[REQUIRED ACTION] Among the entries below, take the line with "Viewport: 1372px width, 894px" and the line with "The image size is (1356, 896).", and output them and every line between them exactly, with nothing else.

[AVAILABLE DATA]
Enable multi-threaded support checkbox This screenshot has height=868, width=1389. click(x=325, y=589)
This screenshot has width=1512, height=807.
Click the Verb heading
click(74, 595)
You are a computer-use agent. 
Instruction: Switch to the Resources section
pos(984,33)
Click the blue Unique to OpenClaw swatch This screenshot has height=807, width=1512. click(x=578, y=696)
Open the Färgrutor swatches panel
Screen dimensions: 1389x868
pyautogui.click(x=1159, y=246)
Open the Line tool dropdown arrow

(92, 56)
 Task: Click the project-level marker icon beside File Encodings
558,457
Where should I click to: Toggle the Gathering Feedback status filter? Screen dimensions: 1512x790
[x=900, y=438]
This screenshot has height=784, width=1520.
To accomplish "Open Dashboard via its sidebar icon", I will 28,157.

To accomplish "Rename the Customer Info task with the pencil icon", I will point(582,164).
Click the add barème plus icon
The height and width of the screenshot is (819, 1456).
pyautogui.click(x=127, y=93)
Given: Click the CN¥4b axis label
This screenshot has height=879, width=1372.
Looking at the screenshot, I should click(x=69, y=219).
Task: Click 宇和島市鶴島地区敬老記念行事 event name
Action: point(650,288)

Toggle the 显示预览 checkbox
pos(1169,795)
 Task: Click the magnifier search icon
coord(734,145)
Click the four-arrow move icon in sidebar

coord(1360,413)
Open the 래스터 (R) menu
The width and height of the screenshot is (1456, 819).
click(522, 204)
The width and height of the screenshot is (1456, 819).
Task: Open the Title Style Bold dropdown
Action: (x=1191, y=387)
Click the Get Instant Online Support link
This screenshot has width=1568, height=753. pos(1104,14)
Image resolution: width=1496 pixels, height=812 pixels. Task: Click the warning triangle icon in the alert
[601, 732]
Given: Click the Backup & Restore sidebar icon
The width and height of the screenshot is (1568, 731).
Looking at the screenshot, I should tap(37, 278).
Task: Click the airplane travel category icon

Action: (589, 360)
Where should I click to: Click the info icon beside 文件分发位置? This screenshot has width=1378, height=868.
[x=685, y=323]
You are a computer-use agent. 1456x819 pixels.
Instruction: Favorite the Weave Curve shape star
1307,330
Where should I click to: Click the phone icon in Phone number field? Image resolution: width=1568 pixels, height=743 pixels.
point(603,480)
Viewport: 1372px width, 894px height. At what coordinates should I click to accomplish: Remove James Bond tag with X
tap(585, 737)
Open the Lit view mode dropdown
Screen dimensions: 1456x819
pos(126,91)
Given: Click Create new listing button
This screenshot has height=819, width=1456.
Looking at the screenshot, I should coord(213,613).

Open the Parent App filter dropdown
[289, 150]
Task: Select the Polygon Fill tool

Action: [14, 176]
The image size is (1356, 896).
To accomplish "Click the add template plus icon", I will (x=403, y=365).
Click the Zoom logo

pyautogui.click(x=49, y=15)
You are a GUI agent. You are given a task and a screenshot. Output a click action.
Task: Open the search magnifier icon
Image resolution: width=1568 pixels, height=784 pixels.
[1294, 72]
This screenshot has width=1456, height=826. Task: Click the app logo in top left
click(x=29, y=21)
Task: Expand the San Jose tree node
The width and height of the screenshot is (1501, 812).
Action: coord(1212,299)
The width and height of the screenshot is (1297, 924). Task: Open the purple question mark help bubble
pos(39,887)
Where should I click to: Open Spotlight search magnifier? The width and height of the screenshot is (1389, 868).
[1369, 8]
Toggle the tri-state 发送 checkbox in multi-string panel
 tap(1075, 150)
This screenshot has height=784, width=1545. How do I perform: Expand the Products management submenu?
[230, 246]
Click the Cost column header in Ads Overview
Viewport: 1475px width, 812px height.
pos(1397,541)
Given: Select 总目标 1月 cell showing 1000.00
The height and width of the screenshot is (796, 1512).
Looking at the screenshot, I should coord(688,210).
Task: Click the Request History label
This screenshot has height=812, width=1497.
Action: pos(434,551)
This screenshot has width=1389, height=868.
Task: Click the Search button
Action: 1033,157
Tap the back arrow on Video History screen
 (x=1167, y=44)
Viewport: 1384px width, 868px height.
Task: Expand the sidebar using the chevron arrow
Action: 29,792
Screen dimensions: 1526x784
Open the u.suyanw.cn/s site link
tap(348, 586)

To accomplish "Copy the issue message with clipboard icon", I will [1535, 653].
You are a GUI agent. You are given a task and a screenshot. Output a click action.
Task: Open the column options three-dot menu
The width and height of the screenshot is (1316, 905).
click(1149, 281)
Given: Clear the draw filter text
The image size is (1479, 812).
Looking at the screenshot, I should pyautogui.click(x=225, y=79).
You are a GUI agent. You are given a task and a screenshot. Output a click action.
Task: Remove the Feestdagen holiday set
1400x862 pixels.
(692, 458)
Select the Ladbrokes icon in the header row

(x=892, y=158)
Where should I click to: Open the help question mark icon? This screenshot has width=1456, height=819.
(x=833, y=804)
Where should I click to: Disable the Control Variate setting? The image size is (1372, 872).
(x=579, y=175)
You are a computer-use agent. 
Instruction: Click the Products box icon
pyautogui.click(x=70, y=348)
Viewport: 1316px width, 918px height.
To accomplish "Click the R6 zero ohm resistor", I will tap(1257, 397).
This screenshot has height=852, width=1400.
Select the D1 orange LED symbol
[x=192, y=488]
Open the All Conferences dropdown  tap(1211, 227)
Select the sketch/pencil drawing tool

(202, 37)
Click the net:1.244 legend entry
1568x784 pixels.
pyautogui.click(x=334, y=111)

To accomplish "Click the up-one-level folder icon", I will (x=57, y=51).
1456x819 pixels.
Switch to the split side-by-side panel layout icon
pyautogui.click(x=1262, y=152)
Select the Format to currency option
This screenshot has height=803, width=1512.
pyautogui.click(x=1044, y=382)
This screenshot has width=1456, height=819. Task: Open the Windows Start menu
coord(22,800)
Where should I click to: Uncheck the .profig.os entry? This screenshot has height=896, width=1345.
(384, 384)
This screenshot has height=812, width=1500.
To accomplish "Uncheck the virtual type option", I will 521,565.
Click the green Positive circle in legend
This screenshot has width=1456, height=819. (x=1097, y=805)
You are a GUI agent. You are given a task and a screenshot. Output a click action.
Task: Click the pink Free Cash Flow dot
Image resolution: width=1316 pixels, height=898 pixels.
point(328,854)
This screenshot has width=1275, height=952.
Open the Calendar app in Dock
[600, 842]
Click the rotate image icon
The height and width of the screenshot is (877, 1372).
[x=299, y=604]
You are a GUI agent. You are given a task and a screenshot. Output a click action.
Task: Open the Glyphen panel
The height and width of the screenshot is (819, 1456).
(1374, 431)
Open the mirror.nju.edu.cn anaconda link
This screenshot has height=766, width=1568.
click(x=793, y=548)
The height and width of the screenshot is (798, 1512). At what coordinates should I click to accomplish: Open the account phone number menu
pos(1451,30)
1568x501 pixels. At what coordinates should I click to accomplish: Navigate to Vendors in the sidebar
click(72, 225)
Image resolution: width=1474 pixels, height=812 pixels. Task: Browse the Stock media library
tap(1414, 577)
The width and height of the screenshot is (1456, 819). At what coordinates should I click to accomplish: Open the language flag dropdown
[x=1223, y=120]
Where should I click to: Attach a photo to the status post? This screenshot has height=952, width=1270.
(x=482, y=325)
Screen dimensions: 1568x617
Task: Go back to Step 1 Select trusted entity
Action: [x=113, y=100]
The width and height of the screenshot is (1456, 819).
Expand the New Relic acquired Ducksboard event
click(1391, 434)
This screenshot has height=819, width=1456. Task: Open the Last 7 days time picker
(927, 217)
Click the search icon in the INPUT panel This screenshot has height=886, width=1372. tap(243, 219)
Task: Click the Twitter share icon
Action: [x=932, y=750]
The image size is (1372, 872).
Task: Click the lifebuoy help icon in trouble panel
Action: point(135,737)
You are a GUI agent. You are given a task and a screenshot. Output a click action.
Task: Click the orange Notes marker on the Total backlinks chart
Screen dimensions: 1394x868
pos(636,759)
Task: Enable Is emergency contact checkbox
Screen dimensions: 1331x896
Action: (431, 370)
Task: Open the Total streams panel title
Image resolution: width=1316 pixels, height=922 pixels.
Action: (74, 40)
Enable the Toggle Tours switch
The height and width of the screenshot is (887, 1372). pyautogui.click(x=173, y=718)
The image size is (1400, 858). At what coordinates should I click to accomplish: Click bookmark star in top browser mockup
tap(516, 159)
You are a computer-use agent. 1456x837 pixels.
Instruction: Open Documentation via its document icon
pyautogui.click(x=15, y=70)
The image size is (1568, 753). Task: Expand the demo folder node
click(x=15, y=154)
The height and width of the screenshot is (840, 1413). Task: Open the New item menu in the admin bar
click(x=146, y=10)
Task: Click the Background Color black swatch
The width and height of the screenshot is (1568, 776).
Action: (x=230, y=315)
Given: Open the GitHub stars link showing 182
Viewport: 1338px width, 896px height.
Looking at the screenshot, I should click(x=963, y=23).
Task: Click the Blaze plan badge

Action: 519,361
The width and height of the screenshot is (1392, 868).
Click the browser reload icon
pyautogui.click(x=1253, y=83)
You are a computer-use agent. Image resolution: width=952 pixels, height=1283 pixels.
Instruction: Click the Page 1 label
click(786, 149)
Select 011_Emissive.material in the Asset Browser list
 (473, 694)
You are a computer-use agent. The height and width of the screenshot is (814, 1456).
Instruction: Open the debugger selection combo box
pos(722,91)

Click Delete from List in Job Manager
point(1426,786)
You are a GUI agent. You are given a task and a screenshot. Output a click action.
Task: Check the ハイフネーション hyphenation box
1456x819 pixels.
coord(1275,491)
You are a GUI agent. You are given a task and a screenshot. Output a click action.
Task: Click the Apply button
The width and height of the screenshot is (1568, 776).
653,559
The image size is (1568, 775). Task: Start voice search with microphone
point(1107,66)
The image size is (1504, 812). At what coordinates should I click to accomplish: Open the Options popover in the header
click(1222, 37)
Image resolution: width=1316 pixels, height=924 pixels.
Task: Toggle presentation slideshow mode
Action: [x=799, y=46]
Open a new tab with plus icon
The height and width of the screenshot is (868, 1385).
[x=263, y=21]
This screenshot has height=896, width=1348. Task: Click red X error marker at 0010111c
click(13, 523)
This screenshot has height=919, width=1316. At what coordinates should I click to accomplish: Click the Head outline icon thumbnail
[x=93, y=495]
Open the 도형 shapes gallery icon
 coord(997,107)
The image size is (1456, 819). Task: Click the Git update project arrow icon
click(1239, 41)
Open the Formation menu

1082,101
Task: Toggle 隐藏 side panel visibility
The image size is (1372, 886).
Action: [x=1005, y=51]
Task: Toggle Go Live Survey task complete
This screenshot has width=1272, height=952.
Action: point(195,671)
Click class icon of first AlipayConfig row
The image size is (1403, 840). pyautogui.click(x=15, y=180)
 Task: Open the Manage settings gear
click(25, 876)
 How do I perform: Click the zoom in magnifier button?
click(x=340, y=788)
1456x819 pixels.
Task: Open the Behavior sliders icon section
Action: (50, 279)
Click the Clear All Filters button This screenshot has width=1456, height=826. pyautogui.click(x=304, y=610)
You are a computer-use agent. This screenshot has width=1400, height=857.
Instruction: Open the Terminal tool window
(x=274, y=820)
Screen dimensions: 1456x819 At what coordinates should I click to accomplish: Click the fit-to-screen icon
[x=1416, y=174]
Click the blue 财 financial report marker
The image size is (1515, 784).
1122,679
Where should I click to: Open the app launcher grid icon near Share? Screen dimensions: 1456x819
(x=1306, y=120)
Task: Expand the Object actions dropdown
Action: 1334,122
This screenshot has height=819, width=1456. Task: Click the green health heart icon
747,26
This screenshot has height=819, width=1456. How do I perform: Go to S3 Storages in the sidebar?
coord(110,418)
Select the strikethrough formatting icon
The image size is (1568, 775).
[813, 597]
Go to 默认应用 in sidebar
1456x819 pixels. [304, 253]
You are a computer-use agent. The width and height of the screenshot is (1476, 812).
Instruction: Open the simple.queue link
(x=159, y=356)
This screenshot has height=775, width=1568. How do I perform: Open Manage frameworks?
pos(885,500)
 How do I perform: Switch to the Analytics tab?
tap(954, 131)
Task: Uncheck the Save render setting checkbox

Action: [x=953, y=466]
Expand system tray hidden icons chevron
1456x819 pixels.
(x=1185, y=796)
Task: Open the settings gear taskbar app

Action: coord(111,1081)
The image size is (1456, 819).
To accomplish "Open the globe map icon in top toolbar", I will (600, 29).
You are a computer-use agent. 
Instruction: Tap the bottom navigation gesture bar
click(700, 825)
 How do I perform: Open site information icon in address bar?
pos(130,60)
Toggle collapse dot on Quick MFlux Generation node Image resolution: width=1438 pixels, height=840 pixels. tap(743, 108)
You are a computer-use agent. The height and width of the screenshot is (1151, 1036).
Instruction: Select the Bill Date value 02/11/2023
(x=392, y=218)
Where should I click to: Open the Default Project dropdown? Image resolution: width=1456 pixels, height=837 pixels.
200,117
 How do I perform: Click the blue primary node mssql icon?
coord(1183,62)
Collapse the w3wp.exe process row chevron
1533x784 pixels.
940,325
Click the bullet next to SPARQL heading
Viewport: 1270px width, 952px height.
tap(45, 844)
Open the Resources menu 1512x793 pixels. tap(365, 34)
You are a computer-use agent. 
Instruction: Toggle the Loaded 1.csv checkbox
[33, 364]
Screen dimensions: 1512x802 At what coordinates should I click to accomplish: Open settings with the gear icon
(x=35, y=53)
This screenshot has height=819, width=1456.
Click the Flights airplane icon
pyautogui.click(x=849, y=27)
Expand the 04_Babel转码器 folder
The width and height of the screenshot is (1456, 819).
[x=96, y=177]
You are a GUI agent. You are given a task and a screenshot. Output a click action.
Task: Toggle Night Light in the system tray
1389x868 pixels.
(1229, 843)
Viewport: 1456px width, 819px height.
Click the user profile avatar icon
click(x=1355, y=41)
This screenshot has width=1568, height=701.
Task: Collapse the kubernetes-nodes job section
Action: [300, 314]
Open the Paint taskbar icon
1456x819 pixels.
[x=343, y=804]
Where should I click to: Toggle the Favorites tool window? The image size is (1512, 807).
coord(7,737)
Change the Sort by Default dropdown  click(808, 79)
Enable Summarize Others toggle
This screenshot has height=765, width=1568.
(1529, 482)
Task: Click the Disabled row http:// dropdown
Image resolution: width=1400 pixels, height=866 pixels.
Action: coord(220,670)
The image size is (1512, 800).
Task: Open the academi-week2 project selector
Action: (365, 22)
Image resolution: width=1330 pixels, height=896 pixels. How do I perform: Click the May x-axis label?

[TASK RESULT]
Viewport: 1372px width, 894px height. At what coordinates should I click to accomplish: Remove James Bond tag with X
tap(585, 737)
Open the Lit view mode dropdown
Screen dimensions: 1456x819
pos(126,91)
Given: Click Create new listing button
This screenshot has height=819, width=1456.
Looking at the screenshot, I should coord(213,613).

Open the Parent App filter dropdown
[289, 150]
Task: Select the Polygon Fill tool

Action: [14, 176]
The image size is (1356, 896).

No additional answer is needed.